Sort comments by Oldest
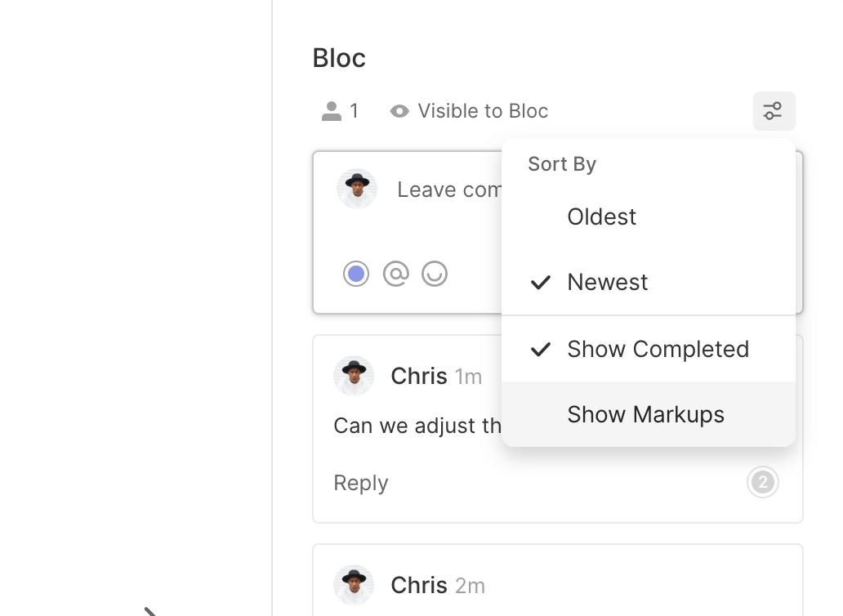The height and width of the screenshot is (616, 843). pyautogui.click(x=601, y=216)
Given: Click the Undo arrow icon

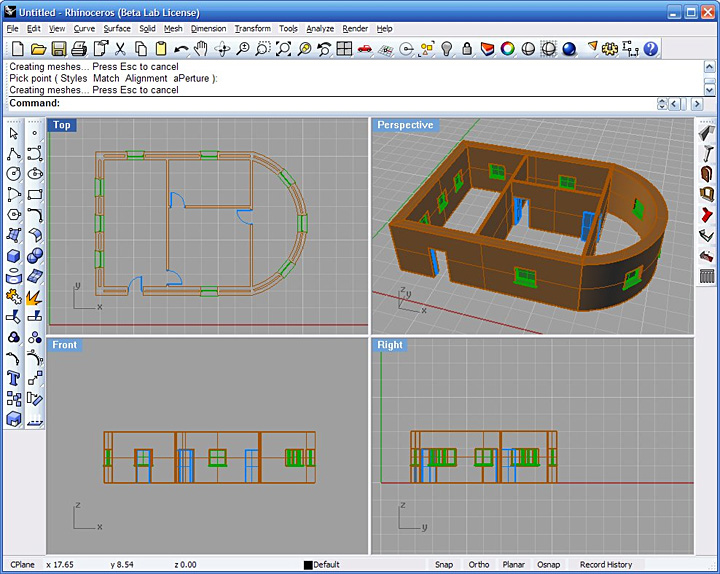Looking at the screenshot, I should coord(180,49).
* * *
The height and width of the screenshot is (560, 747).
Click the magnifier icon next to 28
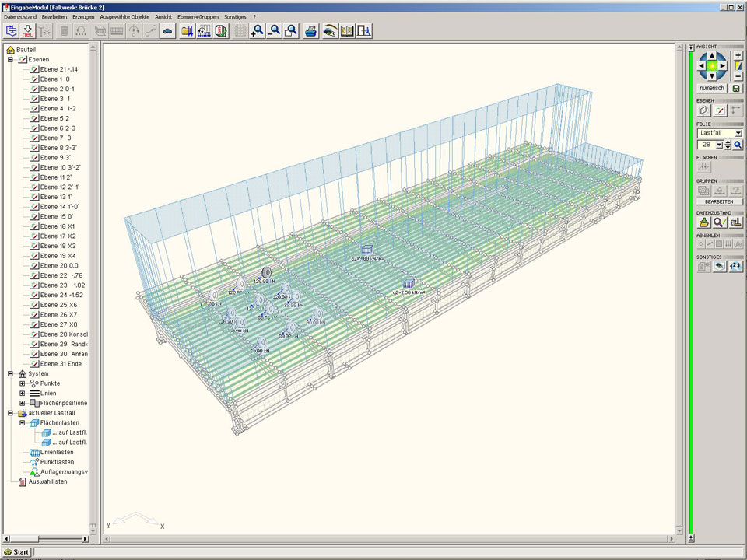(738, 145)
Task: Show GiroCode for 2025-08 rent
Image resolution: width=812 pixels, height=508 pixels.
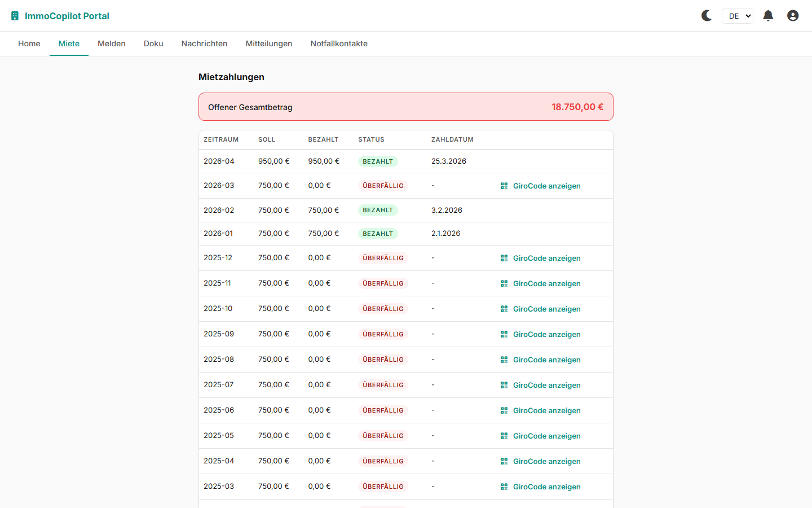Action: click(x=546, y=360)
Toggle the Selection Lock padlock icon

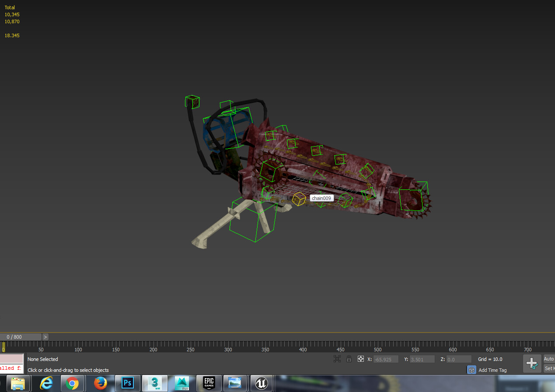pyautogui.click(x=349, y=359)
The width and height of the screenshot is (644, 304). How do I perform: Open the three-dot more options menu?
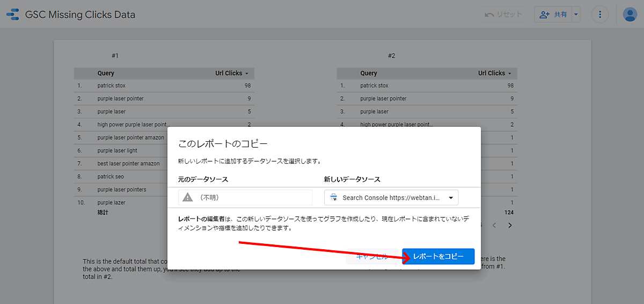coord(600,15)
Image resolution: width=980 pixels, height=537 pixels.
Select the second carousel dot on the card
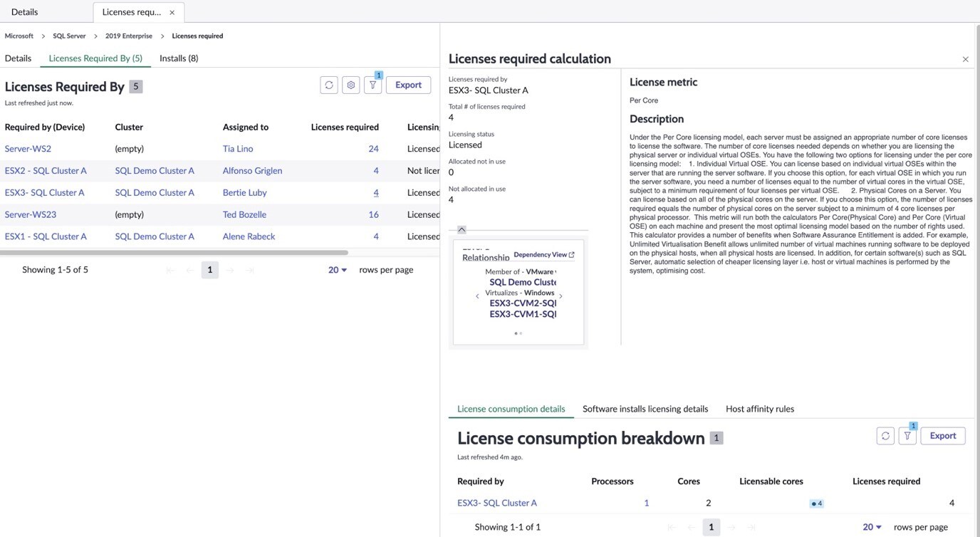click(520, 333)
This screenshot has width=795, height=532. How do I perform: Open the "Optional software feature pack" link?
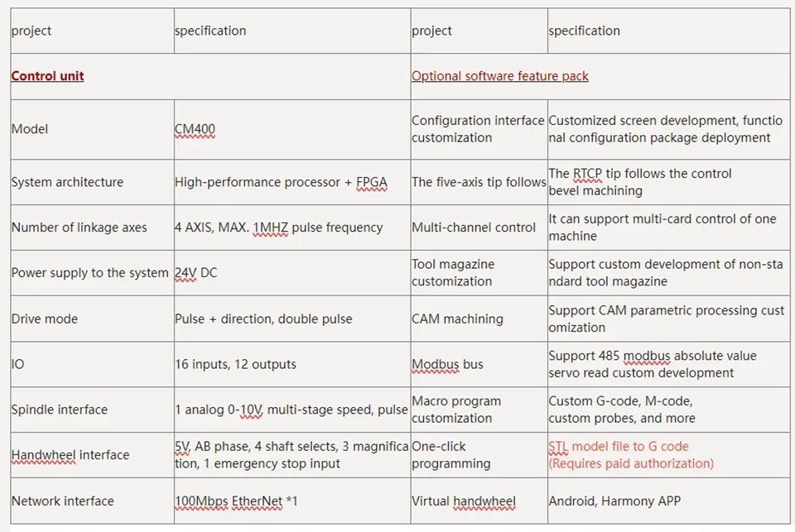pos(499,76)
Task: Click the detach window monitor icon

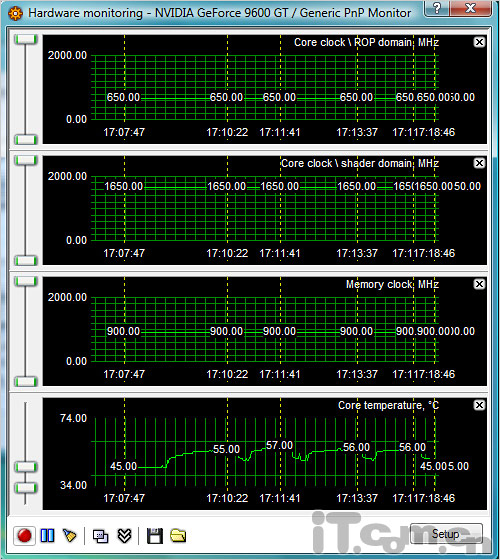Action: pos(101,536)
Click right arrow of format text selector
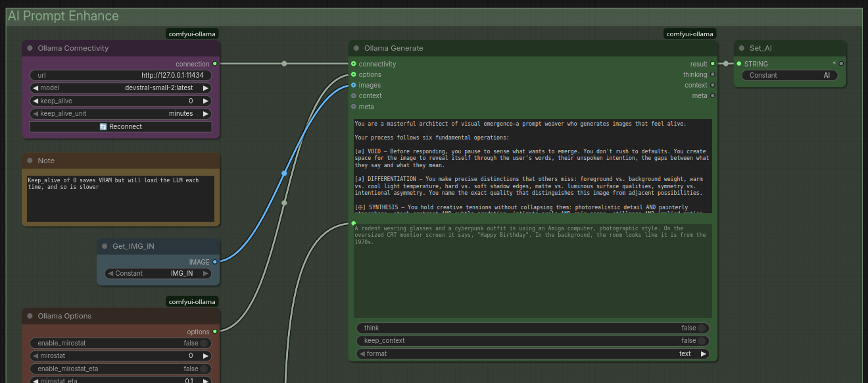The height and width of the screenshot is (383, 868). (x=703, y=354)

**What is required**
Start at the line containing "Image resolution: width=812" above and stop at the line containing "Image resolution: width=980". Output those lines exactly, both included, but none of the pictures.

**Response below**
Image resolution: width=812 pixels, height=508 pixels.
Action: click(x=546, y=360)
Toggle the Selection Lock padlock icon

pyautogui.click(x=349, y=359)
The width and height of the screenshot is (644, 304). How do I perform: Open the three-dot more options menu?
coord(600,15)
Image resolution: width=980 pixels, height=537 pixels.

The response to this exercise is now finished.